A year ago, the Michigan State Housing Development Authority (MSHDA) and other government agencies launched a 2020-2022 Action Plan of Ending Homelessness. It found rates of homelessness were down 19%, a number coordinator for the state campaign, Jason Weller, said was fairly unprecedented.

“We haven’t seen something this dramatic in quite a while," he explained.

Naturally, many are asking the big question, "How were numbers able to drop so significantly?" Weller said the explanation can't be simplified to an exact cause or measure.

“The short answer is it’s complicated," he laughed.
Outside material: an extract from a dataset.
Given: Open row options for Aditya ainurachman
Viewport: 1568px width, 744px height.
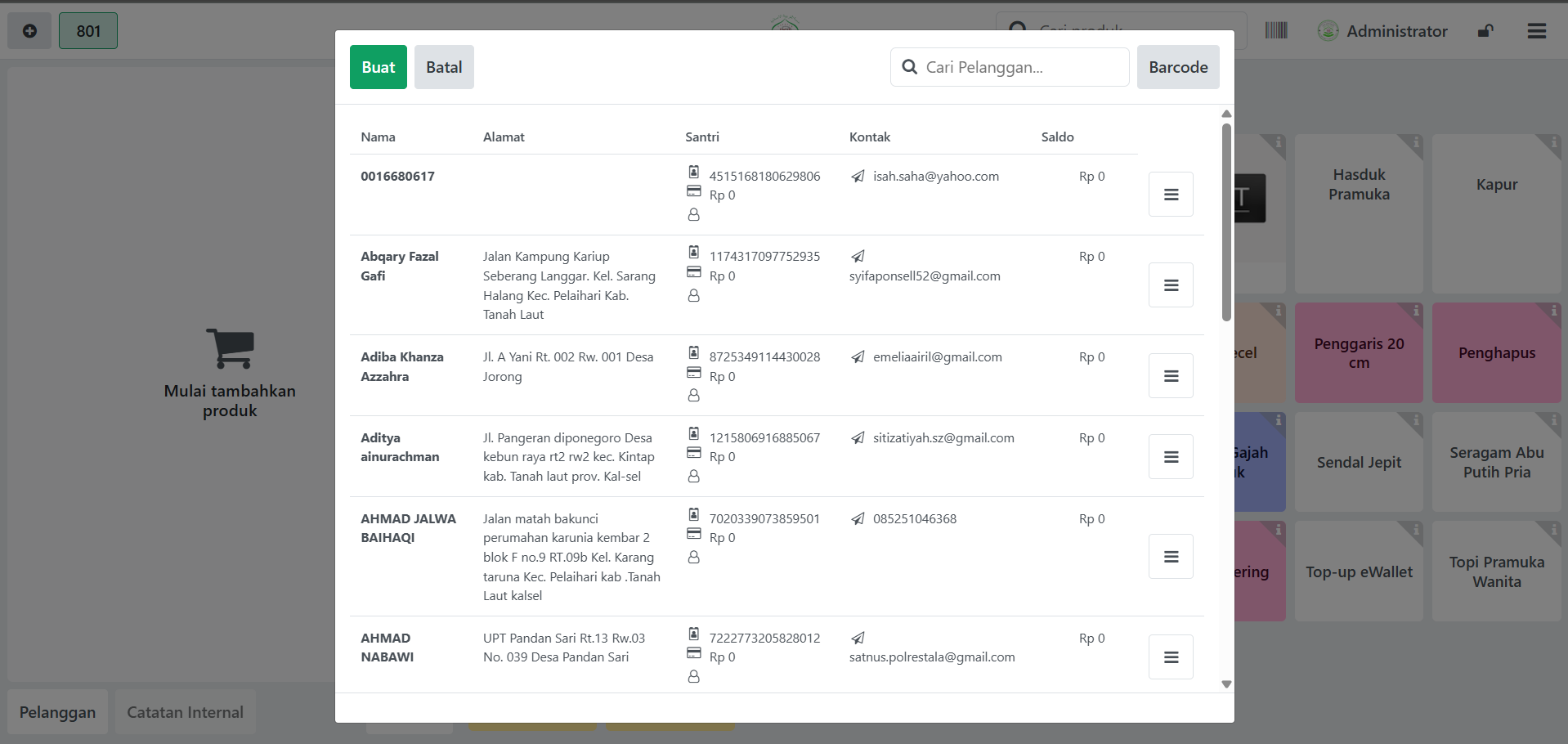Looking at the screenshot, I should 1171,457.
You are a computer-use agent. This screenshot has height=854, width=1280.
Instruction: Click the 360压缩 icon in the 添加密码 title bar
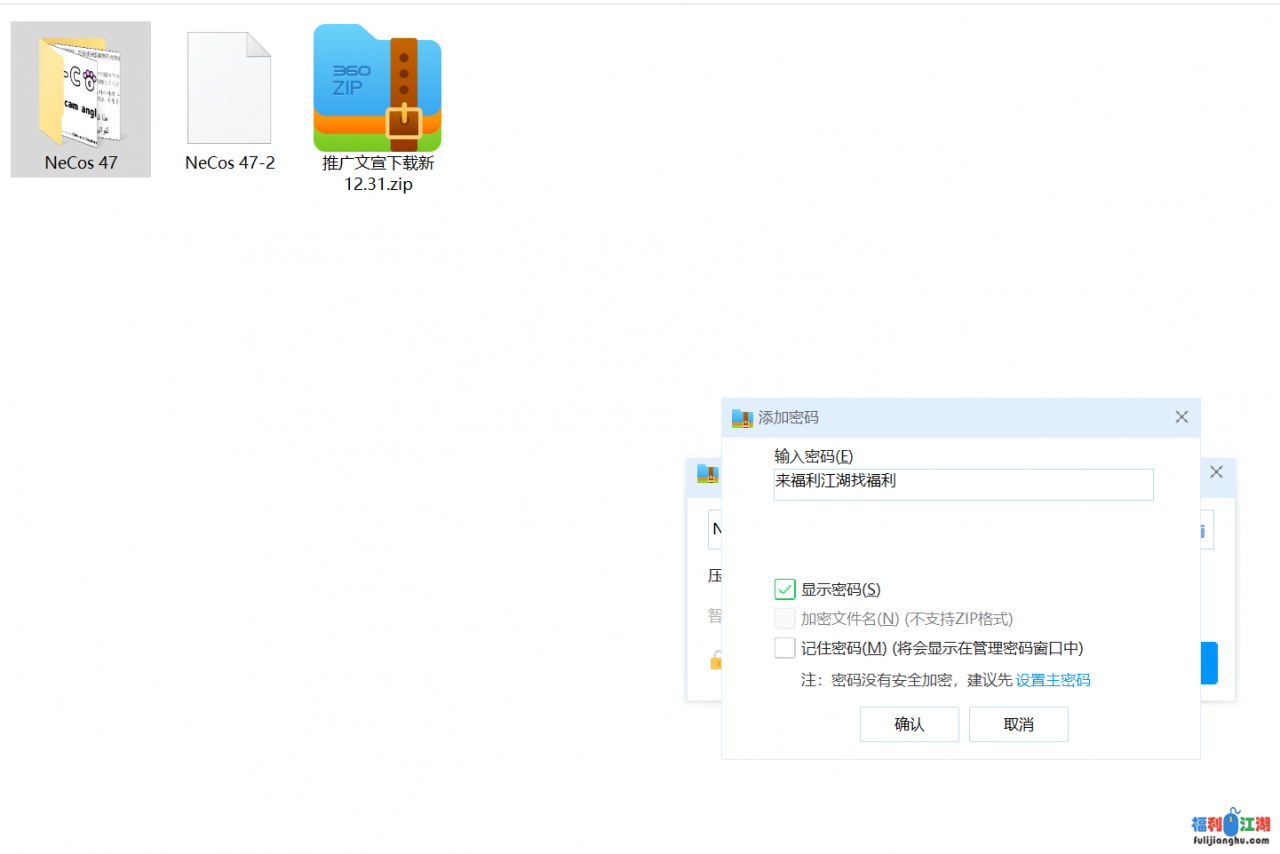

The group’s 2020 annual report lists eviction moratoriums and MSHDA’s eviction diversion program as helpful contributing factors, but also notes that the number in reporting could have dropped off because of the Stay at Home order and individuals opting to stay with friends, family or even in their own car as opposed to congregate living shelters during the height of the pandemic.

No matter the reasoning, Weller says more work still has to be done, specifically among communities of color who are over represented in homeless populations both state and nationwide. He’s created diverse listening sessions, getting insight from homeless service providers, officials and those who have experienced housing insecurity.

“The people who have the best understanding of our homeless response system across the state are the people who’ve gone through it.”

Main points of the state's action plan are increasing access to affordable housing, using cross sector collaboration to impact the other social determinants of health that lead to housing insecurity, enhancing the homeless delivery system and increasing prevention and diversion efforts.